Kota Bukit, Juni 2023.

"Dari mana aja kamu?!" bentak seorang wanita paruh baya pada seorang gadis berkerudung yang baru saja memasuki sebuah toko buku dengan tergesa. "Gara-gara kamu, aku jadi telat arisan!" gerutunya.

"Dari kampus, Bi," Gadis itu membuka tasnya dengan napas terengah-engah.
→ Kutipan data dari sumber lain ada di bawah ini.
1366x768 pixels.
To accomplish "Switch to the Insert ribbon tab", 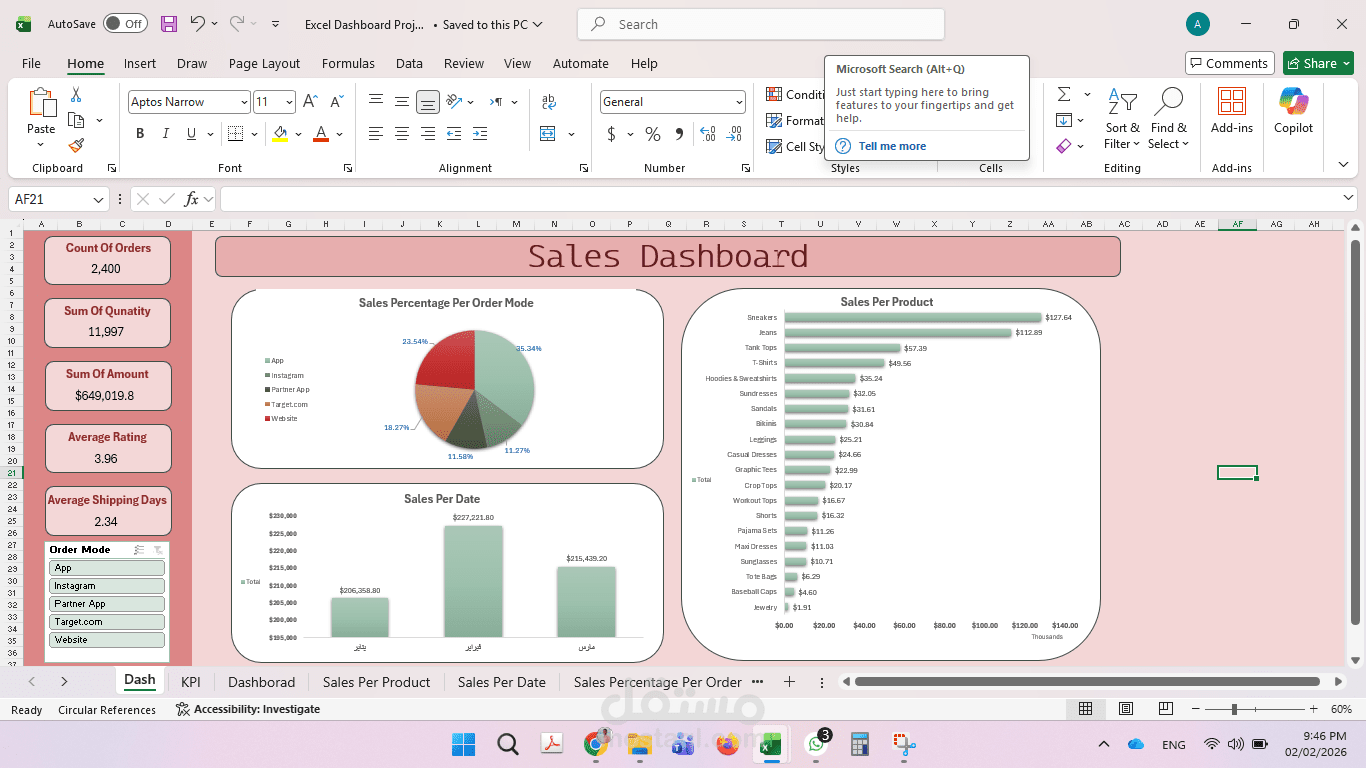I will click(139, 63).
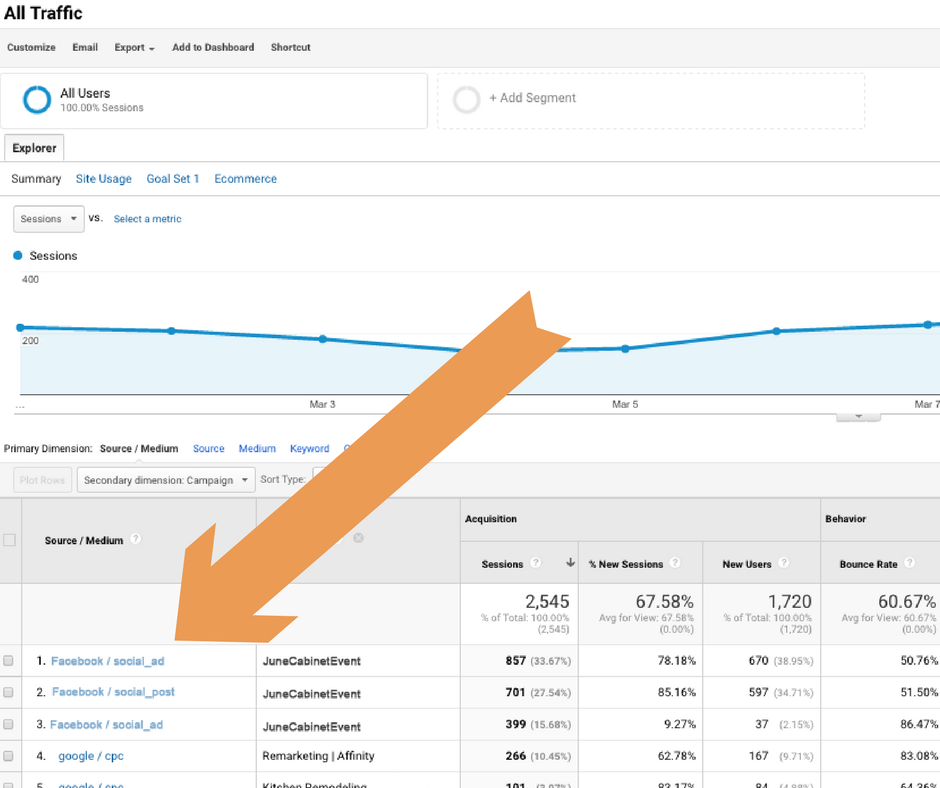This screenshot has width=940, height=788.
Task: Click the Sessions column sort arrow
Action: click(570, 564)
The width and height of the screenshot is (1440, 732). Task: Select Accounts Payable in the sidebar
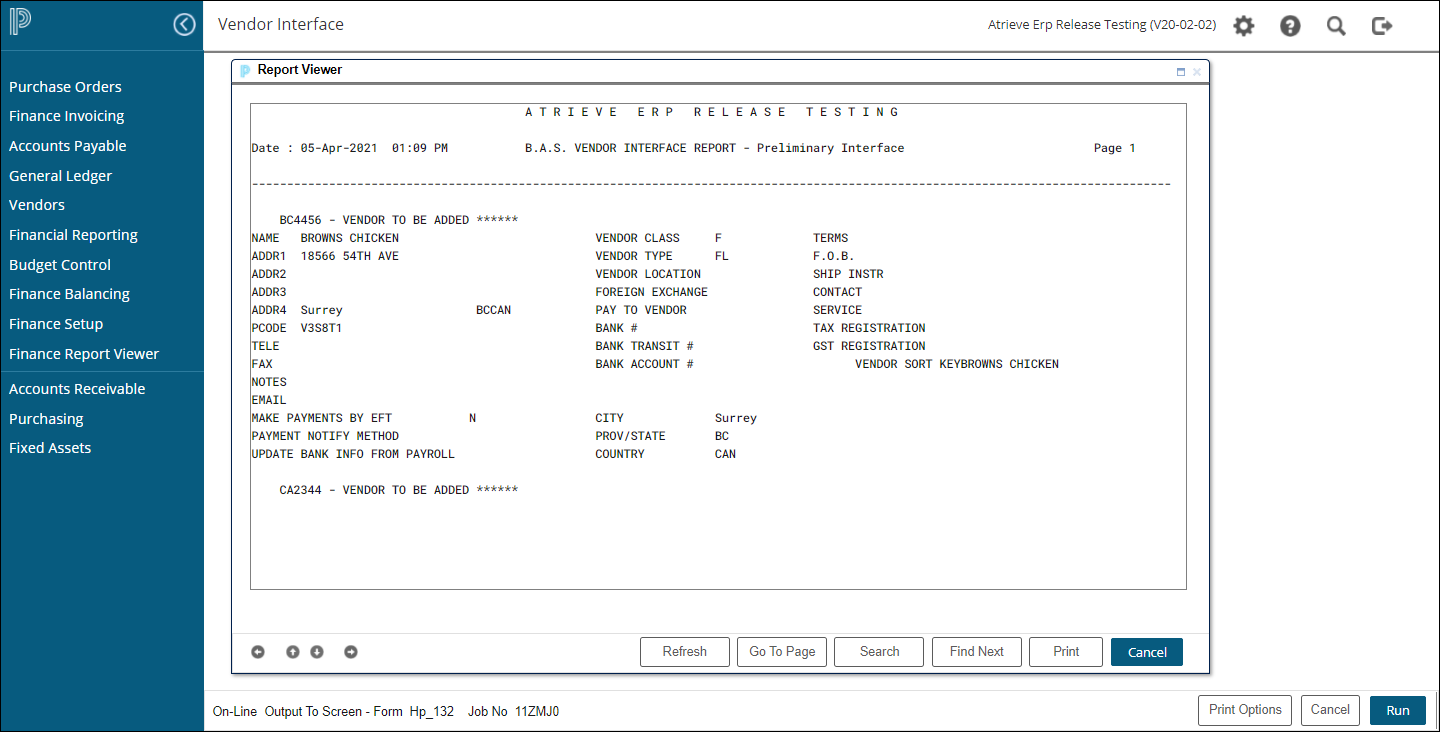(68, 146)
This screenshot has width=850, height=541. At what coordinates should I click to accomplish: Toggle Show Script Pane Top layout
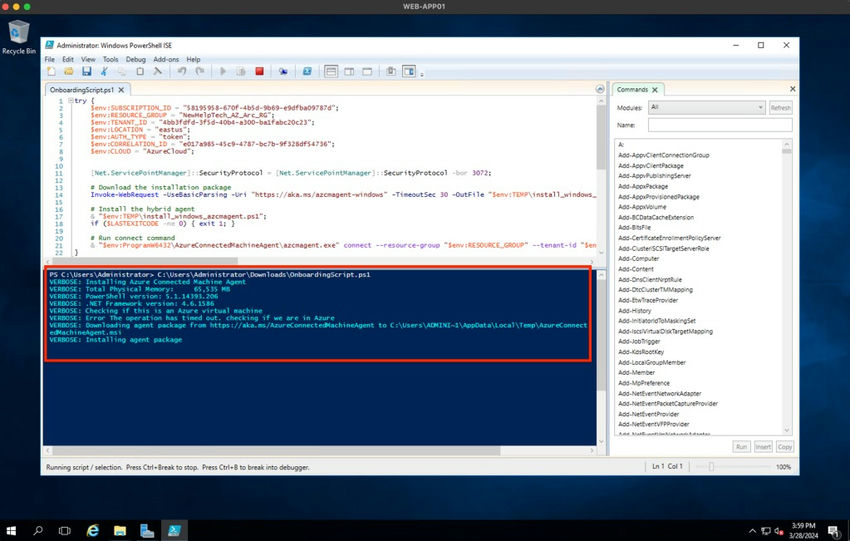tap(331, 71)
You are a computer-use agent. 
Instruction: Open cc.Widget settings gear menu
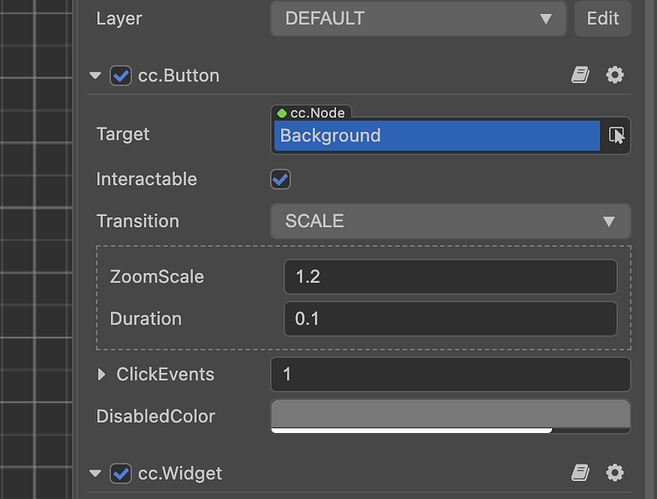click(615, 473)
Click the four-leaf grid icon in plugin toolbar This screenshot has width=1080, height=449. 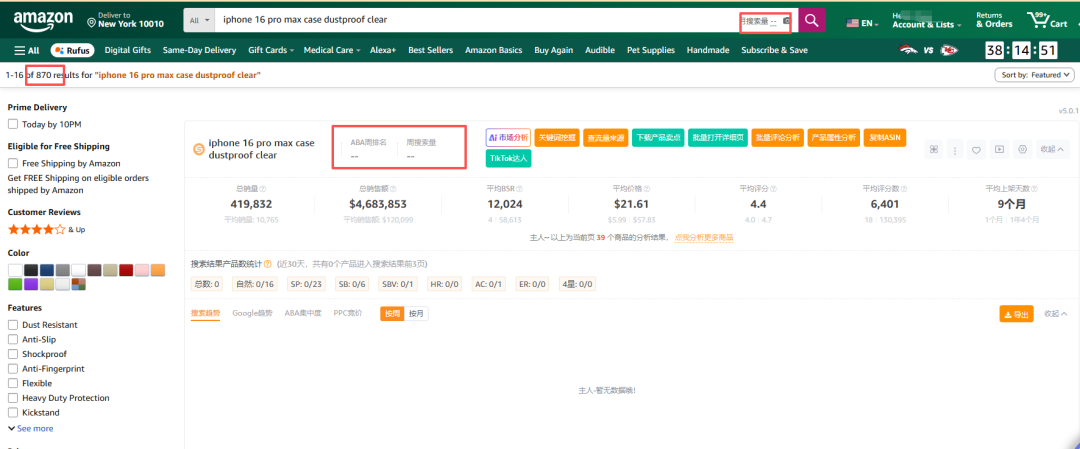(932, 150)
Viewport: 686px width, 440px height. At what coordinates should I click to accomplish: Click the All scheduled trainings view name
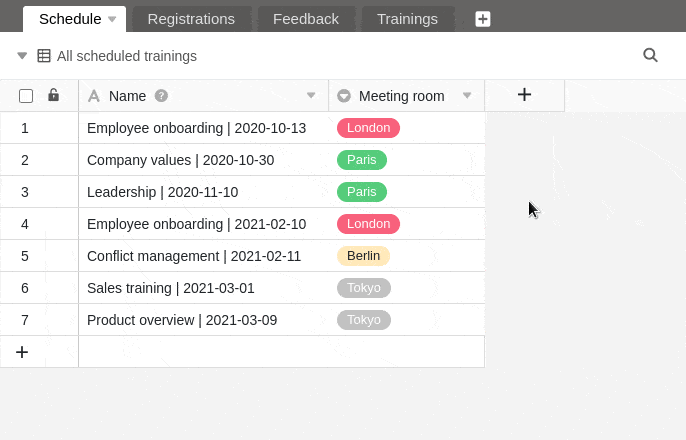pyautogui.click(x=127, y=56)
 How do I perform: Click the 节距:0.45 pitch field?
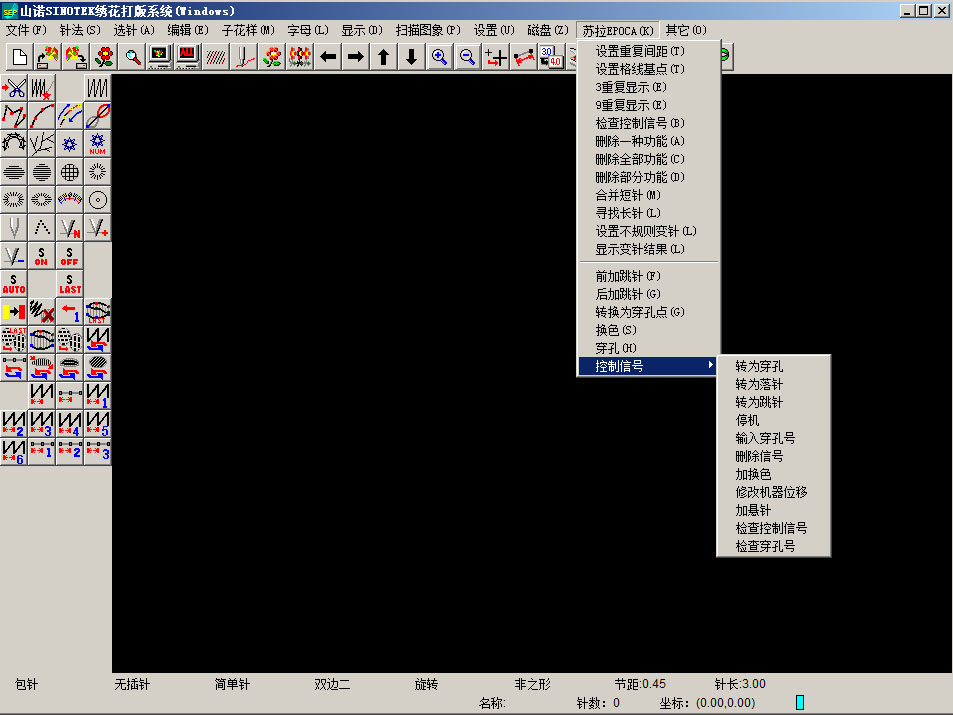click(640, 684)
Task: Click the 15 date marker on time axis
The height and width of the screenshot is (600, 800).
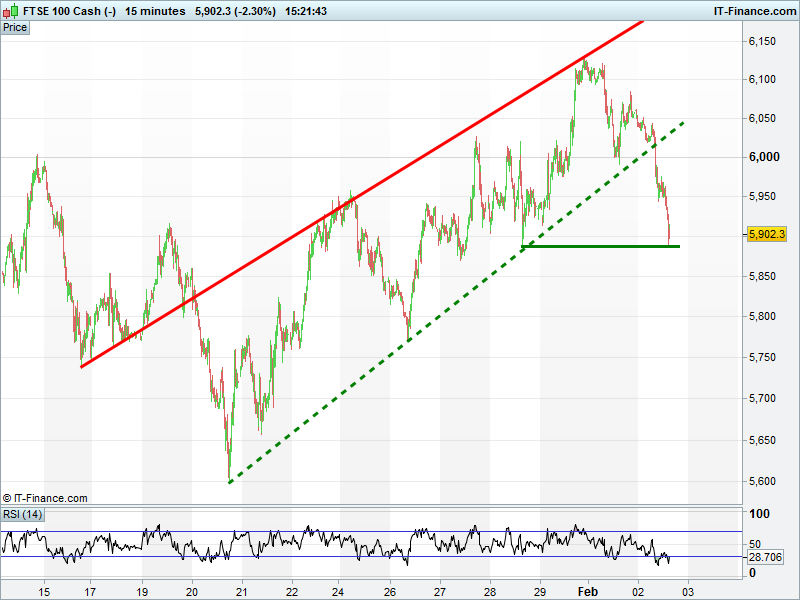Action: tap(44, 591)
"Ingat Dinda, dua hari lagi kamu akan bertunangan. Acaranya juga butuh duit. Jadi kamu harus kerja lebih keras, ngerti?"

Gadis bernama Dinda itu meremas kuat tas kanvas yang baru saja ia letakkan di atas meja. Menahan napas yang seharusnya masih memburu.

Bertunangan? Siapa juga yang ingin bertunangan dengan seorang laki-laki tua yang sudah memiliki istri dan anak? Kenapa pula setelah dipaksa menikah malah ia yang menanggung biayanya?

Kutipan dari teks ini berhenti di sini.